Das Wetter unseres Nachbarplaneten Venus
Zunächst sei zu erwähnen, dass die Umlaufzeit um die Sonne circa 225 Erdtagen entspricht, ein Venustag hingegen dauert circa 243 Erdtage. Somit ist ein Jahr auf der Venus schneller vorbei als ein Tag. Hinzu kommt, dass sie sich in die andere Richtung dreht als die Erde, die Sonne geht also im Westen auf und im Osten unter.
Neben der Erde besitzt auch die Venus eine Atmosphäre, die Zusammensetzung ist jedoch eine gänzlich andere. Während die Erdatmosphäre ideale Bedingungen zum Leben bietet, gleicht die Atmosphäre der Venus, die hauptsächlich aus Kohlenstoffdioxid (96.5%) und Stickstoff (3.5%) besteht, einem extremen Treibhaus. Dies spielgelt sich auch in der mittleren Temperatur wieder: die mittlere Temperatur auf der Erde liegt bei 15°C, auf der Venus bei 464°C. Ohne den Treibhauseffekt läge die mittlere Temperatur auf der Venus bei -41°C.
Aufgrund der unterschiedlichen Zusammensetzung besitzt die Atmosphäre der Venus eine etwa 50-mal größere Dichte als die Erdatmosphäre, wodurch sich auch der Bodendruck unterscheidet. Der Bodendruck auf der Venus entspricht dem Druck, der auf einem lastet, wenn man in einer Tiefe von 910 Metern taucht (zum Vergleich, die tiefste Stelle der Ostsee liegt bei etwa 460 Metern unter null). Damit liegt der Atmosphärendruck an der Oberfläche der Venus bei 92 bar (das sind 92000 hPa).

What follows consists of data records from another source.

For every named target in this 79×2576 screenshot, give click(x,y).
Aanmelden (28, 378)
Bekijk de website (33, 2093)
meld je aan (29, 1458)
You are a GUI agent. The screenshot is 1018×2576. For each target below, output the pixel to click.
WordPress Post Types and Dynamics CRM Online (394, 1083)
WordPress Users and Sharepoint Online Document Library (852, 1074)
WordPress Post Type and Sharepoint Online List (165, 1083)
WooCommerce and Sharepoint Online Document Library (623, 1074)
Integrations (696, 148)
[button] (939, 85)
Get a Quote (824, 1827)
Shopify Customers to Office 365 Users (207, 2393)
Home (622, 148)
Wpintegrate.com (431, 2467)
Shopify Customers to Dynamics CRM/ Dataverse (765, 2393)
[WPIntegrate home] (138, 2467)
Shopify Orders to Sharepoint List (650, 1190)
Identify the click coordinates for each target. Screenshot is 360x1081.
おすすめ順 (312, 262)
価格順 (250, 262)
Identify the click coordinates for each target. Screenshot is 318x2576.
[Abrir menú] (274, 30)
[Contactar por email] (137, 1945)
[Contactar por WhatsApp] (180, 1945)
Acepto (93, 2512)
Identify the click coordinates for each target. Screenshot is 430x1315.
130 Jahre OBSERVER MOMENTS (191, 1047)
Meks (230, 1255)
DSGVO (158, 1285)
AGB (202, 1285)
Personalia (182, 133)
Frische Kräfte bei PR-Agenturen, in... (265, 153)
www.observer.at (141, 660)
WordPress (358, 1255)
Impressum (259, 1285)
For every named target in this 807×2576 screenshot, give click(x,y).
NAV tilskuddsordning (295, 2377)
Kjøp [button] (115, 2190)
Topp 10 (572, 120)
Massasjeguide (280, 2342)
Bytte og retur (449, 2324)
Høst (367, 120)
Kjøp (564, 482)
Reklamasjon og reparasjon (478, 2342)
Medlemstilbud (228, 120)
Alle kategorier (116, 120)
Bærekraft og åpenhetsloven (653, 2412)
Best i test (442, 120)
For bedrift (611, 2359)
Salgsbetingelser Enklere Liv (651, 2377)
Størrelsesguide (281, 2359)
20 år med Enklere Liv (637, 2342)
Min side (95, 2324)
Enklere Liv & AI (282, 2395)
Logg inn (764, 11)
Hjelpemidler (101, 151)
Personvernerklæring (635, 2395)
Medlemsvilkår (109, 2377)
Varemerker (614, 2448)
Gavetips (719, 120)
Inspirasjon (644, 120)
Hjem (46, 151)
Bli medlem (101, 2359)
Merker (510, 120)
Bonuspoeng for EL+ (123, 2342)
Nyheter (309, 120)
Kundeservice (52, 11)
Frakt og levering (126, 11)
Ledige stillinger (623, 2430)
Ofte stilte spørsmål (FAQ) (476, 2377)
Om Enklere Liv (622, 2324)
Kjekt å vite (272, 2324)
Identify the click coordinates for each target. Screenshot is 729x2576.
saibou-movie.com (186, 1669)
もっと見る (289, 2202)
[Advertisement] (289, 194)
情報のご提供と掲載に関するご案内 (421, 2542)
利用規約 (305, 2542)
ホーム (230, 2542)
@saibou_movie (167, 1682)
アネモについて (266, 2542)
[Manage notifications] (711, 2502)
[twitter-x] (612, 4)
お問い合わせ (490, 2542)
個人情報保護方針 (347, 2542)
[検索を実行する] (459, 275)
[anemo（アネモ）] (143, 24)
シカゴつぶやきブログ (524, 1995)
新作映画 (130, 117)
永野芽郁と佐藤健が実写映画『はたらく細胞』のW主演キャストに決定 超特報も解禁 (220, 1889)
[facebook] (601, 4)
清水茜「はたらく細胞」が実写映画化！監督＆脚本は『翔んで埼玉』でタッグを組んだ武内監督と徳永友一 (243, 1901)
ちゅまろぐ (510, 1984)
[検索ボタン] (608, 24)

Innerhalb der Venusatmosphäre gibt es eine 20 Kilometer dicke, dauerhaft geschlossene Wolkendecke. Diese Wolkendecke sorgt dafür, dass gerade einmal 2% des Sonnenlichts am Boden ankommen. Der Rest des am Oberrand der Atmosphäre eintreffenden Sonnenlichts wird zu 76% zurückreflektiert und zu 22% absorbiert. Die Erde hingegen reflektiert im Mittel etwa 30% (in den Polargebieten etwas mehr, über den Ozeanen weniger). Gäbe es die Wolkendecke auf der Venus nicht, würde die Atmosphäre aufgrund ihrer Zusammensetzung noch mehr der solaren Einstrahlung absorbieren und es durch den Treibhauseffekt noch wärmer sein.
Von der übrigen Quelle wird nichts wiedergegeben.